In the past month, though, Target has been trading flat as Walmart sags. Thursday’s results from the two companies accelerated the trend, as a slightly low sales number at Walmart drove its shares down while Target’s rose on better-than-expected profit. Perhaps Walmart shares had simply got ahead of themselves, and are reverting. It could also be that the biggest difference between the companies is starting to work in Target’s favour.
Target is purely North American. Walmart is ever more global; more than a quarter of its retail space sits outside the US and Canada. And between 2006 and 2011 well over half of Walmart’s growth in square footage came from outside North America. This difference between the two companies explains almost all of Walmart’s edge in sales growth.
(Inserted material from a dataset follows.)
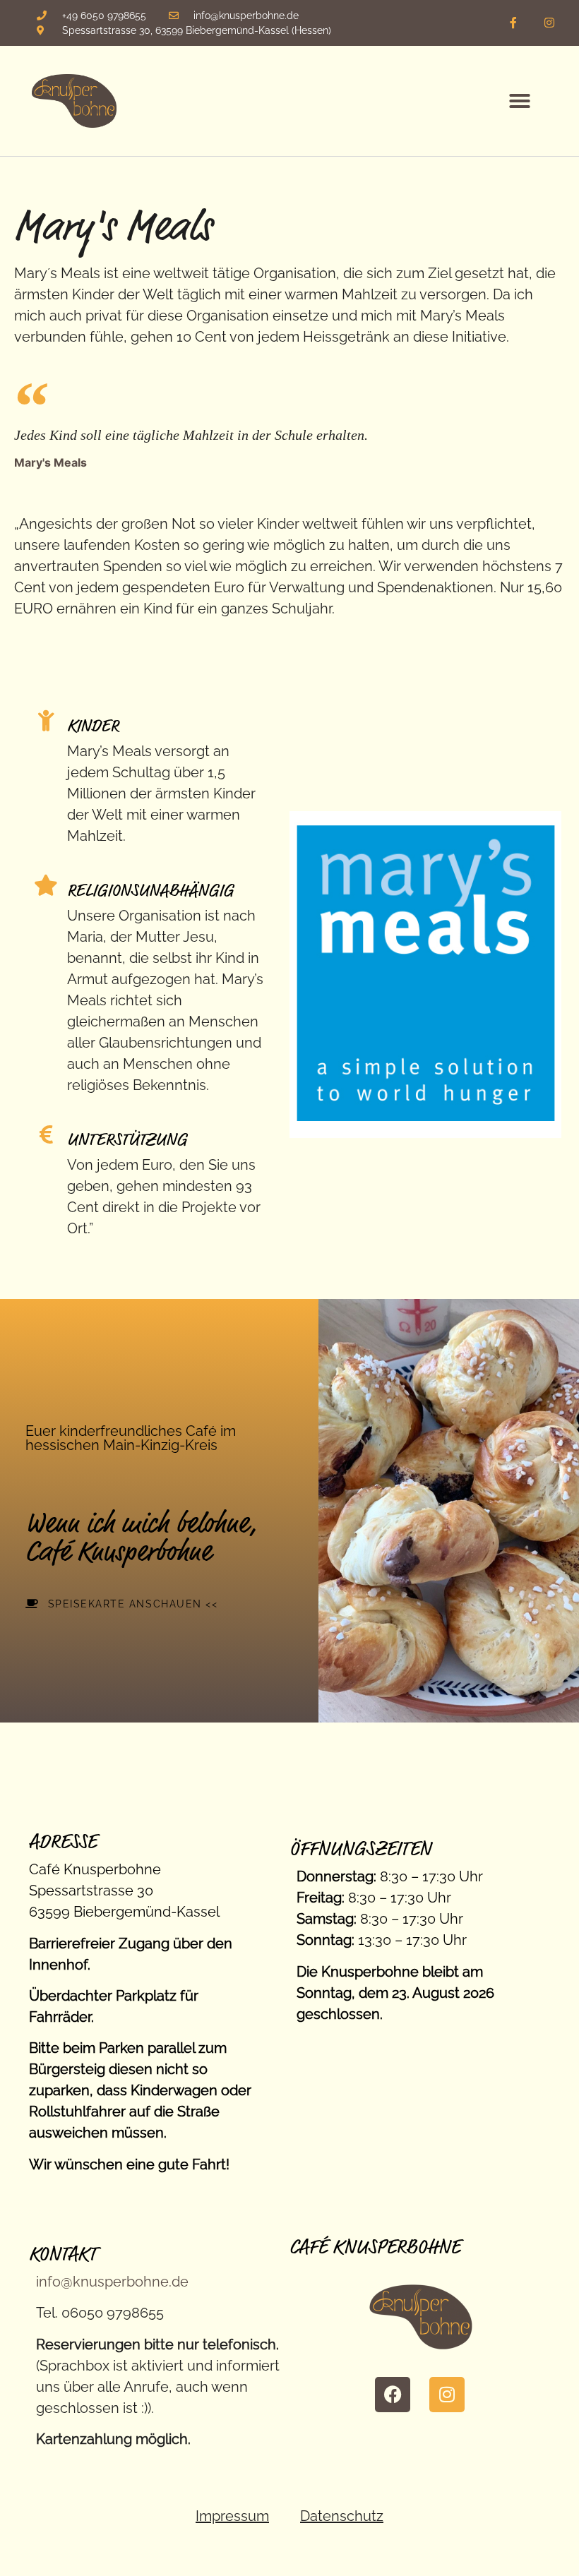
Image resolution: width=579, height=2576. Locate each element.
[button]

During the same five-year period, average annual sales growth at Target has been a bit more than 3 per cent, about 2 percentage points less than Walmart as a whole – but all of 25 basis points less than Walmart’s US sales growth.
As the US economy suddenly looks like the best of a bad lot globally, investors may warm to Target’s cosy domesticity. All the more so following Thursday’s disclosure that Walmart’s internal probe into possible violations of US corruption law now includes Brazil, India and China – on top of already-disclosed enquiries in Mexico. The four countries account for more than half of Walmart’s international footprint. The chances that the investigations will lead to penalties big enough to do Walmart substantial damage is low. But they may signal that future international expansion will proceed at a much more measured pace.